Essa experiência me permitiu observar um aspecto fundamental e ainda pouco valorizado nesse processo: o papel estratégico da prestação de serviços especializados.
A internacionalização sustentável de um negócio não ocorre de forma isolada. Ela depende, necessariamente, da atuação integrada de profissionais como administradores, advogados, contadores e consultores, que asseguram a conformidade legal, a estruturação adequada e a legitimidade das operações em cada país.
São esses profissionais que transformam intenções em operações viáveis.
Ao longo dos anos, também tenho promovido conexões entre diversas instituições: câmaras de comércio, entidades de apoio e organismos voltados ao desenvolvimento de negócios internacionais. Muitas dessas instituições desempenham um papel relevante ao oferecer incentivos, capacitações e suporte, especialmente para empresas de pequeno porte.
No entanto, há um ponto que merece reflexão:
os prestadores de serviços que viabilizam essas operações raramente são contemplados dentro dessa lógica de apoio.
Não são poucas as situações em que serviços altamente qualificados são prestados de forma gratuita ou subvalorizada, sob a premissa implícita de que conhecimento, tempo e rede de relacionamento estariam naturalmente disponíveis.
Essa prática gera um efeito preocupante: anos de formação, investimento contínuo em atualização e experiência acumulada passam a ser percebidos como algo acessório quando, na realidade, são estruturantes.

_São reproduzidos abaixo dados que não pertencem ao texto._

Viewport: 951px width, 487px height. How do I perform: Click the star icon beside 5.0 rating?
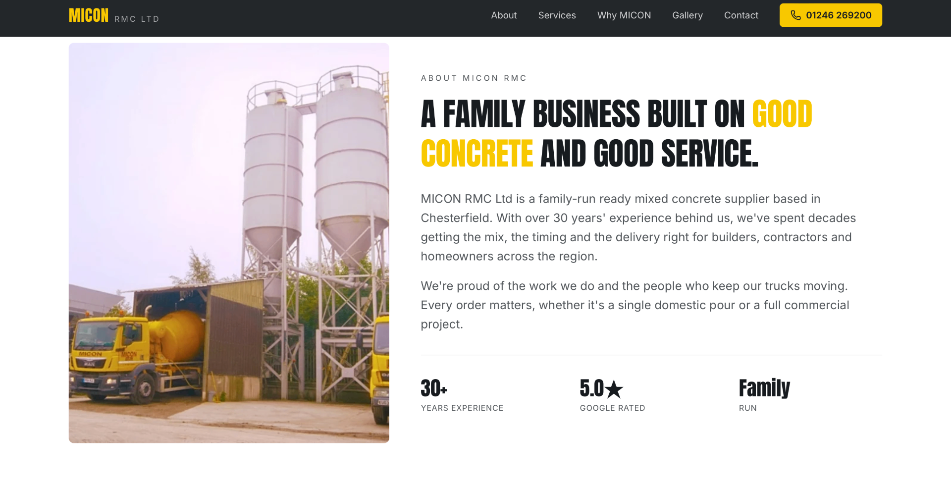click(614, 389)
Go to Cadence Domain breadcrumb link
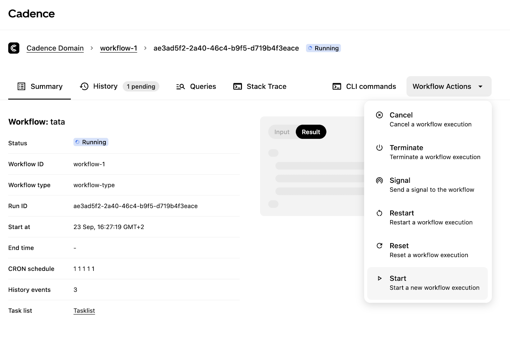Screen dimensions: 510x356 coord(55,48)

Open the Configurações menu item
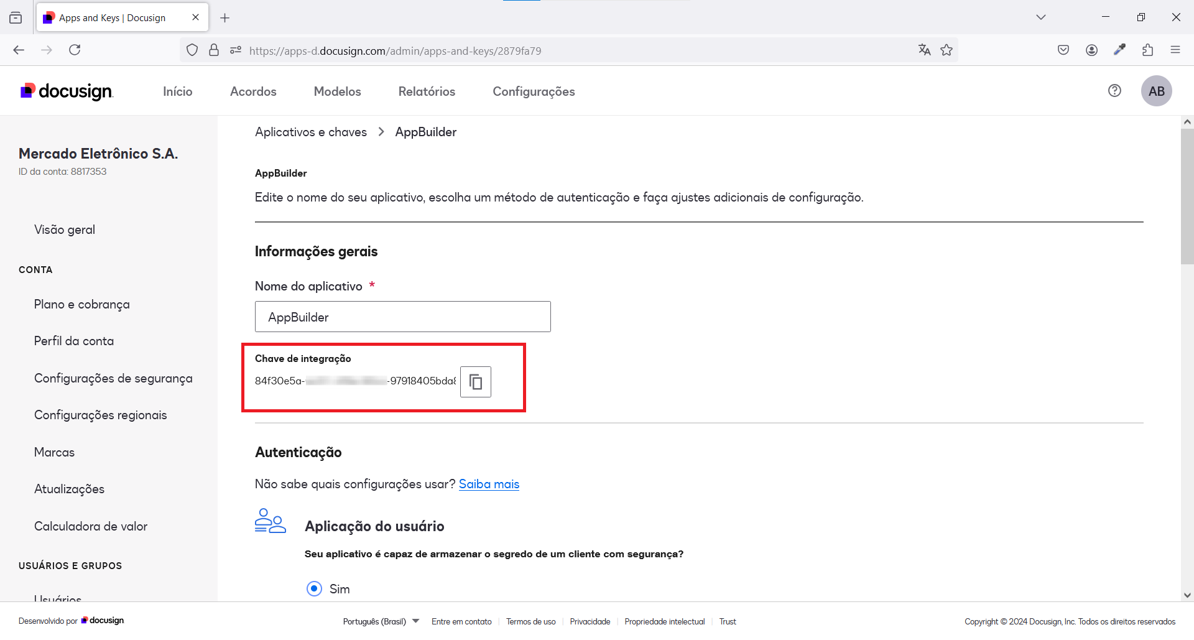[x=534, y=91]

Em muitos contextos, especialmente no Nordeste, essa dinâmica se agrava por fatores culturais e históricos que ainda impactam o posicionamento profissional. É comum observarmos a confusão entre gentileza e gratuidade, o que contribui para a desvalorização de serviços essenciais à economia.
Esse cenário nos convida a uma mudança de postura coletiva e estratégica.
É fundamental que:
Empresas e investidores reconheçam o valor dos serviços especializados como parte integrante do investimento;
Profissionais fortaleçam seu posicionamento e valorizem sua entrega;
Instituições associativas e órgãos governamentais ampliem seu olhar, incluindo esses agentes nos programas de incentivo, capacitação e desenvolvimento.
Valorizar a prestação de serviços não é apenas uma questão de justiça profissional, é uma condição para a construção de ambientes de negócios mais sólidos, éticos e sustentáveis.
Fica aqui um convite à reflexão e, sobretudo, à ação.